**WRITTEN EXERCISE 1:**
Using the article below about Kaiama L. Glover's grants, say whether each statement agrees with it: (a) the Mellon Foundation grant covers four years; (b) Glover joined Barnard in 2012; (c) Glover did her doctoral program at Harvard. For each, answer yes or no and quote the words that decide it.
**WRITTEN EXERCISE 2:**
List every institution that the article below about Kaiama L. Glover's grants names as part of the Caribbean Digital Scholarship Collective.

**EXTRACT PROVIDED:**

Kaiama L. Glover, the Ann Whitney Olin Professor of French and Africana Studies and faculty director of the Digital Humanities Center, has been awarded two major grants while on academic sabbatical.
On February 1, Barnard announced that The Andrew W. Mellon Foundation awarded the College a four-year, $5 million grant to support the Caribbean Digital Scholarship Collective, a group of scholars from five different institutions (Barnard, Columbia University, Create Caribbean Research Institute in Dominica, the University of Miami, and the University of Puerto Rico), that will subsidize an annual Caribbean Digital Conference, a Caribbean Digital Scholarship Summer Institute a virtual artist-in-residency, and more. Glover is the collective’s principal investigator.
“This generous grant will enable us to spark conversations around wide-reaching questions — such as climate change, immigration, the preservation of diverse histories and cultures, and racial and ethnic tensions — and their unique manifestations when considered through the lens of Caribbean scholarship,” said Professor Glover.
In January, the National Endowment for the Humanities (NEH) confirmed a $40,000 fellowship award for Glover’s intellectual biography For the Love of Revolution: René Depestre and the Poetics of the Cold War. Not only was she one of very few scholars who received funding this year — only 8% of applicants were — but hers was the first NEH fellowship given to a Barnard faculty member since 2012. Since joining the College in 2002, Glover has taught students about francophone literature, especially that of Haiti and the French Antilles, and about colonialism, postcolonialism, and the beauty of sub-Saharan francophone African cinema.
“The element of my research that I hope is most significant beyond the context of the academy is its efforts to propose alternative narratives of Caribbean communities — to show Haiti in particular as a space of literary and cultural contribution with global impact, to highlight Black feminisms that emerge from a place other than the U.S., to establish the significance of so-called small places to forming contemporary understandings of ethical modernities,” Professor Glover explained. “I’d say my work as a translator of Francophone literature — a practice that was born directly out of my literary studies and writing — has also had an important impact beyond my field.”
Well before Professor Glover became the recipient of highly competitive and prestigious awards to help expand the perspectives of Caribbean narratives, she was a Harvard University undergraduate studying African American culture and French history and literature. When her advisor, Henry Louis Gates, Jr., suggested she combine the two contexts for her thesis by exploring archival press reviews of Josephine Baker’s Parisian performances in the 1920s, Professor Glover discovered new ways to think about the Black-French experience. She went to Paris on a one-year Fulbright Fellowship after graduating, and then on to a doctoral program in French and Romance Philology at Columbia. It was at Columbia, under the directorship of Guadeloupean novelist and scholar Maryse Condé, that she was able to further develop what eventually became a specialization in francophone literature of the Caribbean.

**GIVEN DATA:**
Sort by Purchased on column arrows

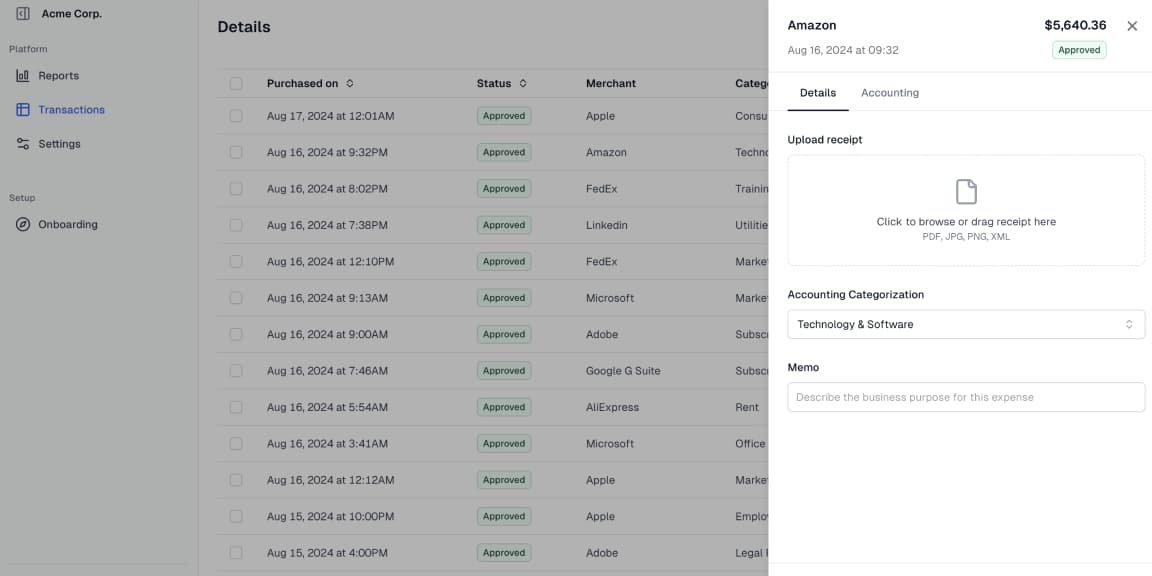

**CORRECT RESPONSE 1:**
(a) Yes: "a four-year, $5 million grant"
(b) No: "Since joining the College in 2002"
(c) No: "a doctoral program in French and Romance Philology at Columbia"

**CORRECT RESPONSE 2:**
1. Barnard
2. Columbia University
3. Create Caribbean Research Institute in Dominica
4. The University of Miami
5. The University of Puerto Rico